Should scientists wish to expand their search beyond known genes, microarray technology allows researchers to spot lots of areas of the human genome on a chip and see whether those are coming up in the samples, and this technology can deliver easy to interpret answers within a few days. Essentially, researchers look for known mutations that have already been identified as potentially causative and see whether they come up. This approach can be used for both genetic variant discovery and gene expression changes. 

‘It’s a way of cutting through the complexity of the human genome to quickly identify genetic factors that correlate with disease onset and progression”, explains Karen. These discoveries lead to the next phase of research which is to develop routine tests that can be used to predict disease predisposition and prognosis as well as to identify future targets for therapy development. Linking together the research element to routine tests is an area known as translational research; a field which is rapidly expanding, thanks to next generation sequencing approaches like these. 


Genetics vs Lifestyle


While Alzheimer’s might be hereditary, it is also a disease that is affected by lifestyle factors. 

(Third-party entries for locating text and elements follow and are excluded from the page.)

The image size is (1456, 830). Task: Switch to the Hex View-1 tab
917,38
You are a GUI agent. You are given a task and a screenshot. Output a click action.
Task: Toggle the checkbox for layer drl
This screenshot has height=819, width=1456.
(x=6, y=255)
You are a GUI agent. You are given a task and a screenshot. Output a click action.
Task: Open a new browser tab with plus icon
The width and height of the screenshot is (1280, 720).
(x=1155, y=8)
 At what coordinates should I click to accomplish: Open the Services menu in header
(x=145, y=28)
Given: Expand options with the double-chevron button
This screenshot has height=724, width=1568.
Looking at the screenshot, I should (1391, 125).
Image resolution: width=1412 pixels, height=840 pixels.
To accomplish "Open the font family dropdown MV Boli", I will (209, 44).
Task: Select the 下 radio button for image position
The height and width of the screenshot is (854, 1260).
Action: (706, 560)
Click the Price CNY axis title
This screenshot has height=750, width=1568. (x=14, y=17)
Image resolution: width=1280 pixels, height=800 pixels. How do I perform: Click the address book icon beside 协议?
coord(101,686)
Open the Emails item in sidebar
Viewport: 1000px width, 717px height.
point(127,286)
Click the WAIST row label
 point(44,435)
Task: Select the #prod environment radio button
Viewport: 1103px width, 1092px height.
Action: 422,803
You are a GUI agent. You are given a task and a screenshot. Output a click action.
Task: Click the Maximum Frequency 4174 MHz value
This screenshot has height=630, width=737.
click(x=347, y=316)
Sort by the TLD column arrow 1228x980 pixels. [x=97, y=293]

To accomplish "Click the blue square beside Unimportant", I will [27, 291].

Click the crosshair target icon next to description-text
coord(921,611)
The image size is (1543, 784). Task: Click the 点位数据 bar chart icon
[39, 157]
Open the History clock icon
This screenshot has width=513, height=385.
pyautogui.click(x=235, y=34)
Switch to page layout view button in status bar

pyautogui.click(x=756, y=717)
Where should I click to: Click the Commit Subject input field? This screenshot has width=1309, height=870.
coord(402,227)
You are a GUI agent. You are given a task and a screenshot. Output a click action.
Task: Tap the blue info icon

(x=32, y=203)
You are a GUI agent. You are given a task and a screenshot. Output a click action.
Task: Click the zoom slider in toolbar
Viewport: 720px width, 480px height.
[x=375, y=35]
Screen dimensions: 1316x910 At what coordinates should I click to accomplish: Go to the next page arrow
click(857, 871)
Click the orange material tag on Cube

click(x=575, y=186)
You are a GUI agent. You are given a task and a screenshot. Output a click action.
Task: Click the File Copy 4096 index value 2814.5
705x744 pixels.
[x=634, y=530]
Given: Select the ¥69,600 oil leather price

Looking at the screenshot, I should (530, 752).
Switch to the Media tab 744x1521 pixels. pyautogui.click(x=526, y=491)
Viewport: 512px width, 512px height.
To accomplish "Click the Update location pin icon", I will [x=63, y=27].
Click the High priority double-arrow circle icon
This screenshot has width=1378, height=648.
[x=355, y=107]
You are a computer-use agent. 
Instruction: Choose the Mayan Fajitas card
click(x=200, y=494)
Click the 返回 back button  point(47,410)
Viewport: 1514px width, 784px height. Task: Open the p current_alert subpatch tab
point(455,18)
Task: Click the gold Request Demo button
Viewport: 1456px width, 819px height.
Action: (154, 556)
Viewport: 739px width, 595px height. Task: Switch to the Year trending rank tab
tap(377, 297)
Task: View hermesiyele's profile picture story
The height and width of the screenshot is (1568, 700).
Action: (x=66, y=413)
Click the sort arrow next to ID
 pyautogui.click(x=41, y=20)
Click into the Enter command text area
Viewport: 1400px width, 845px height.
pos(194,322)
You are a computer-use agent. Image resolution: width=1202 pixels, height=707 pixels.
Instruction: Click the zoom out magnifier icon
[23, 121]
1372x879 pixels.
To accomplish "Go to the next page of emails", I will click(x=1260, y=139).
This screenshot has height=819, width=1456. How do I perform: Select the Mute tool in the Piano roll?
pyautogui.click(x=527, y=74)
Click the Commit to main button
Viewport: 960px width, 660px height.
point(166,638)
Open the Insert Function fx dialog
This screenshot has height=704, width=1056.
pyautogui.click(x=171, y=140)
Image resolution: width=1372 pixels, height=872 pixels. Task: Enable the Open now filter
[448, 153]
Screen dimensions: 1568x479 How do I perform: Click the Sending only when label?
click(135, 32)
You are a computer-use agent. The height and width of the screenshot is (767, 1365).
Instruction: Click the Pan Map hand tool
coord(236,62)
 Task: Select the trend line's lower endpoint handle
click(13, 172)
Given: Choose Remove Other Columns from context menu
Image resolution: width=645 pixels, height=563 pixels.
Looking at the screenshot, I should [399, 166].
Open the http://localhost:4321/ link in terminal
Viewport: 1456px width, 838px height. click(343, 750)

Correlating genetic learnings with lifestyle factors offers scientists a way to identify lifestyle changes that can be made to alter disease outcomes. This multifaceted approach is shaping the way that research is developing. 

Research is continually moving forward in this space. Blood-based NGS tests are among the latest approaches coming online as potential tools that one day make their way into routine clinical care. Dr Lesley Cheng, is a post-doctoral scholar at La Trobe University in Melbourne, Australia who works on the development of a novel blood test for detecting Alzheimer’s disease as soon as amyloid plaques first appear in the brain. Her technique involves the identification of microRNA biomarkers within circulating exosomes in our blood, again using Thermo Fisher’s next generation sequencing technology. She is turning these discoveries into fast and cost-effective tests using Applied BiosystemsTM TaqMan® assays.